So as part of his plan to offer a better bargain for the middle class, President Obama will be in Phoenix tomorrow to lay out proposals for continuing to help responsible homeowners and those Americans who seek to own their homes.
Following his remarks in Phoenix, on Wednesday at 1 p.m. Eastern and 10 a.m. Pacific time, the President will do an interview with Zillow to answer questions from citizens around the country that will be submitted through a range of social media platforms, including through Twitter, Facebook, Instagram, YouTube and Vine. Zillow CEO Spencer Rascoff will moderate the discussion in which the President will answer questions submitted by Zillow's users and social media community, using the hashtag #askobamahousing.
So I think what is important to remember about this is that so many Americans across the country view their own economic and financial circumstances through their homes and whether they own a home, whether their home is underwater, whether they feel like they have equity in their homes.
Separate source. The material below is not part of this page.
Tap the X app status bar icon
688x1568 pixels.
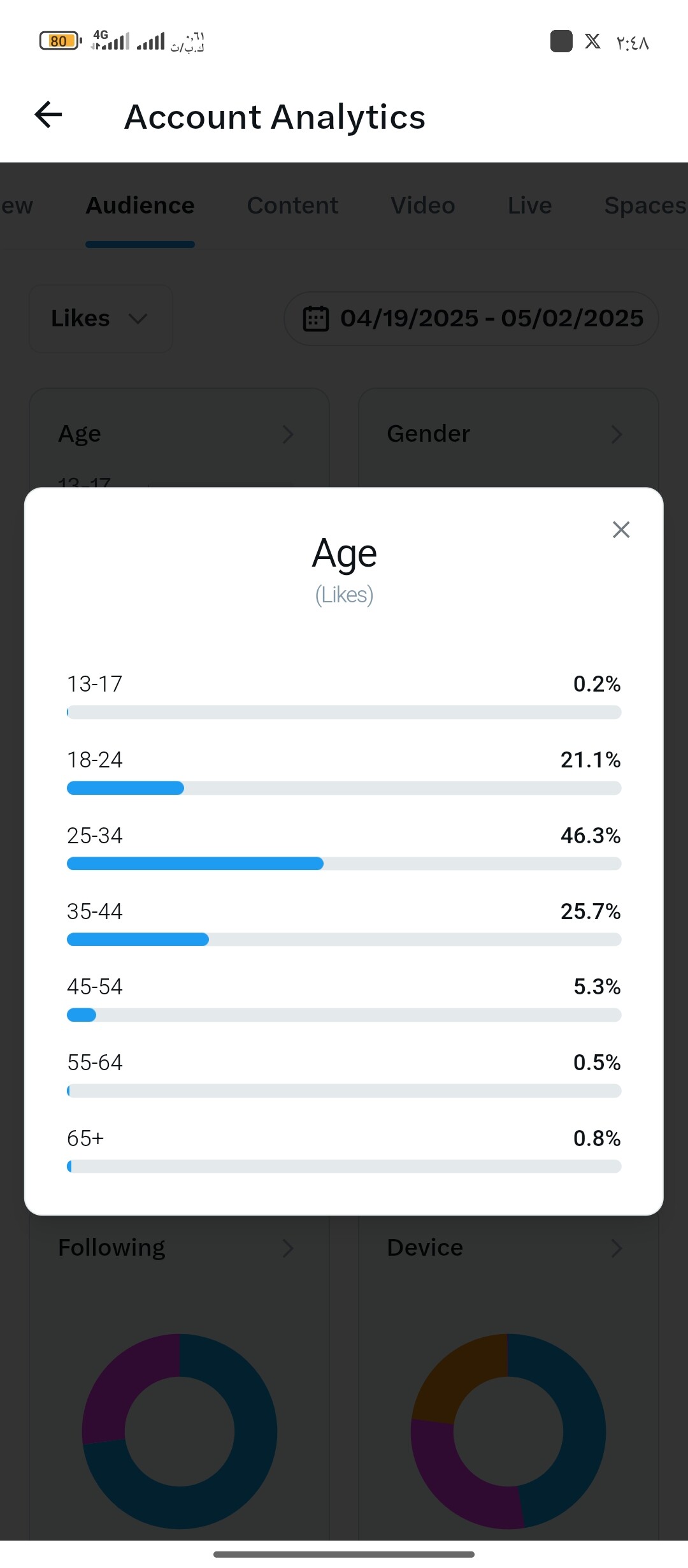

And so that strengthening of the housing market is of vital importance to the strengthening of the middle class. And that's why the President has chosen to focus on housing as one of the cornerstones of his economic agenda.
Q: Refinancing and access to mortgage is primarily the focus?
MR. CARNEY: Well, again, I don't want to steal -- as you said at the top -- the President's thunder, so I encourage you to wait for more specifics from the President tomorrow.
Q: Jay, on Iran, you've got a new President in office, and obviously there is still a very grave nuclear threat the administration is concerned about. But do you feel like he is saying some of the right things? Do you feel like maybe there is an opportunity here?
MR. CARNEY: Well, I appreciate the question. I want to mention that we, again, congratulate the Iranian people for making their voices heard during Iran's election. We note that President Rouhani -- recognize his election represented a call by the Iranian people for change. And we hope that the new Iranian government will heed the will of the voters by making choices that will lead to a better life for the Iranian people.
The inauguration of the new President presents an opportunity for Iran to act quickly to resolve the international community's deep concerns over Iran's nuclear weapons program. Should this new government choose to engage substantively and seriously to meet its international obligations and find a peaceful solution to this issue it will find a willing partner in the United States.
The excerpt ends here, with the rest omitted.